▶ _СТАТЬЯ_:
- - - - - - -

Шико не шут. Шико — это рыцарь, который находится в маске шута. Ну, как Бегемот находится в маске кота. Горбунов очень точно его сыграл. Шико — это универсальный специалист в кулинарии, в драке, в интриге, в юморе, в скачке. Он на самом деле, конечно, такой тип Генриха Наваррского. И в качестве Генриха Наваррского, если бы его заменили вдруг случайно, он бы правил Францией не хуже и действовал бы не хуже ничуть. Шико — в том-то все и дело, что он скрывается под личиной шута, как герой, скажем, Алексея К. Толстого. Под этой личиной можно прятаться. Помните, когда боярин Дружина Андреевич в шутовском колпаке вынужденно разоблачает Грозного — и грозно звенят эти бубенцы! Шико — вынужденный грозный шут.

«Роман Тургенева «Рудин» мало кто читал. Герцен писал, что «Рудин — это Тургенев Второй, наслушавшийся философского жаргона Бакунина». Чем может увлечь «Рудин»? »

Натальей, прежде всего. Но, видите ли, «Рудин» — все-таки первый роман Тургенева. Это слабая книга. Он сам этого не скрывал. Это неопытный писатель. Он рос очень быстро. Но обратите внимание, что его вершина — роман «Отцы и дети» — четвертый. Сам он считал «Рудина» повестью. Это первый эпический опыт у него. После этого в «Дворянском гнезде» и особенно в «Накануне» он уже нащупал свой тип романа, который потом определил весь европейский мейнстрим.

Обратите внимание, что Тургенева называют самым западным из русских писателей. Но это не потому, что он был под влиянием Запада, а потому, что Запад был под его влиянием. Почитайте романы французов до Тургенева, романы-фельетоны. Почитайте, что писал Флобер до знакомства с Тургеневым. Ведь Тургенев дал русской и французской, и британской в том числе прозе (кстати, Моэм на это ссылается) русский аристократизм, русское изящество, русскую способность ничего не договаривать до конца. Ну, может быть, это не столько аристократизм, сколько личная особенность деликатной довольно и временами даже робкой тургеневской натуры, ничего не договаривающей до конца. В отличие от Толстого, «срывателя масок», Тургенев как раз деликатно маскирует главные темы, главные проблемы своих романов. Вот где полифония, а вовсе не у Достоевского.

И поэтому мне кажется, что тургеневский «Рудин» — ну, это, во-первых, пробы пера в известном смысле. Во-вторых, это первый опыт короткого актуального социального романа. И в-третьих, не забывайте, что это продолжение «галереи лишних людей» — Онегин, Печорин, Рудин, Волгин, Санин, Ленин, — галереи людей, названных в честь малых рек или больших. Река Руда широко известна — есть она и в Польше, есть она и на российской территории, малая речка.

- - - - - - -

▶ _ЗАПИСИ_:

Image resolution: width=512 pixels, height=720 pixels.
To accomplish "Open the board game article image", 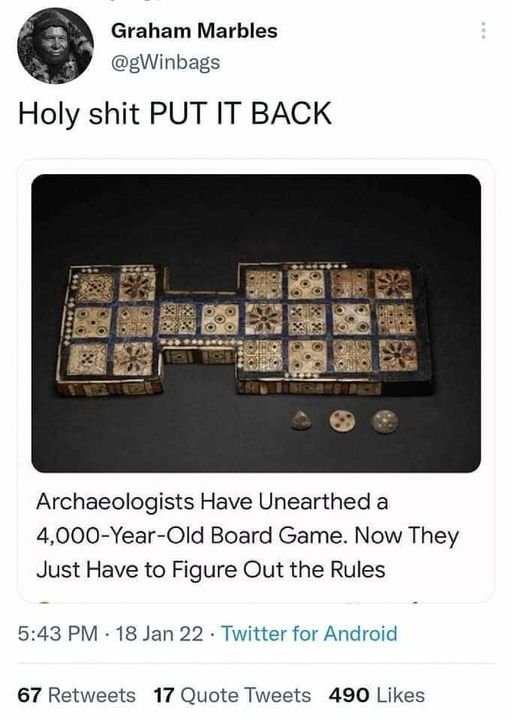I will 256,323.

- - - - - - -

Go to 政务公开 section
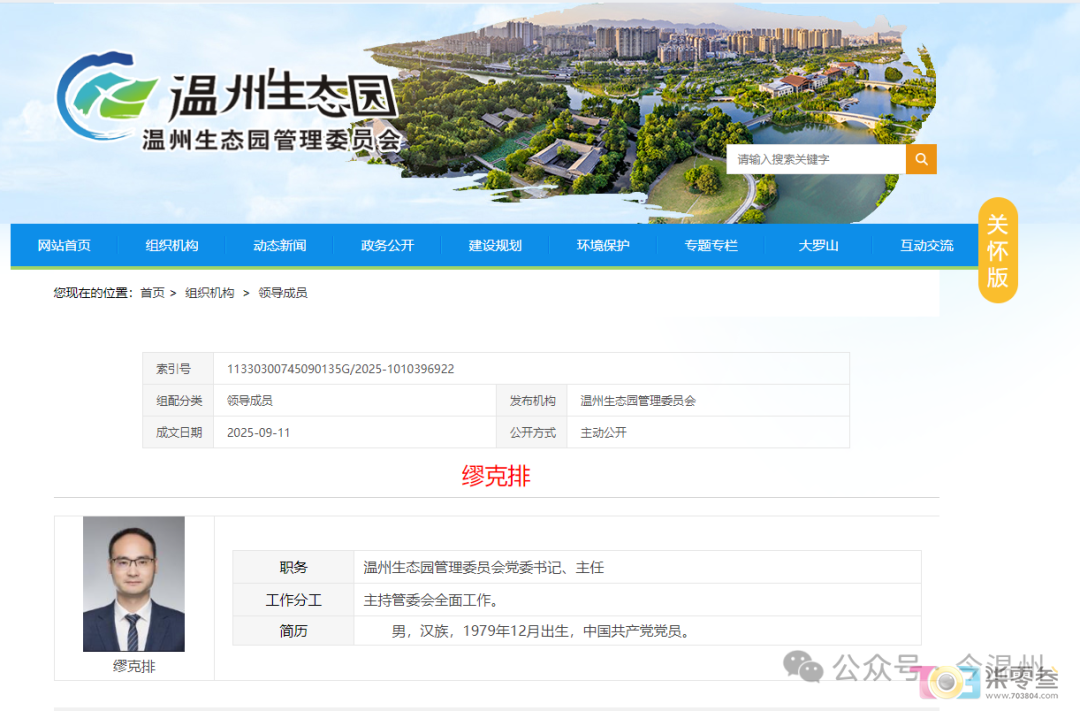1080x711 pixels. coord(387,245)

- - - - - - -

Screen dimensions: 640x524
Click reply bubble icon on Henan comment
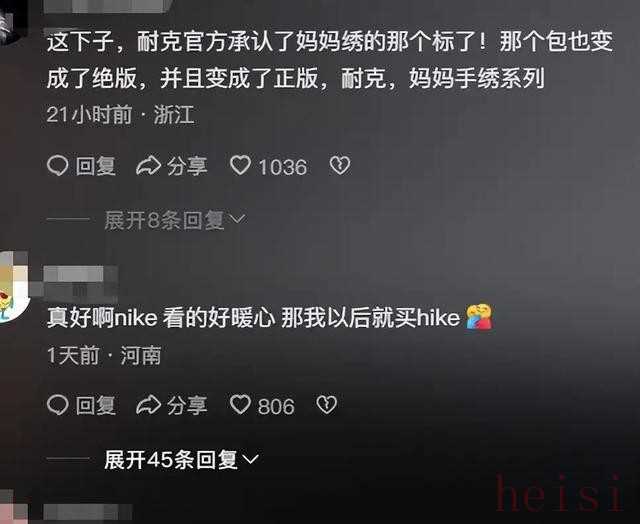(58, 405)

- - - - - - -

▶ _ЧТО СДЕЛАТЬ_:
1. Пожалуйста, перепишите слово в слово отрывок статьи от слов «Натальей, прежде всего.» по слова «весь европейский мейнстрим.» включительно.
2. Каким по счёту романом Тургенева статья называет «Отцы и дети»?
Записи со статьёй никак не связаны.

▶ _ОТВЕТЫ ПО ЗАДАНИЯМ_:
1.
Натальей, прежде всего. Но, видите ли, «Рудин» — все-таки первый роман Тургенева. Это слабая книга. Он сам этого не скрывал. Это неопытный писатель. Он рос очень быстро. Но обратите внимание, что его вершина — роман «Отцы и дети» — четвертый. Сам он считал «Рудина» повестью. Это первый эпический опыт у него. После этого в «Дворянском гнезде» и особенно в «Накануне» он уже нащупал свой тип романа, который потом определил весь европейский мейнстрим.

2. Четвёртым.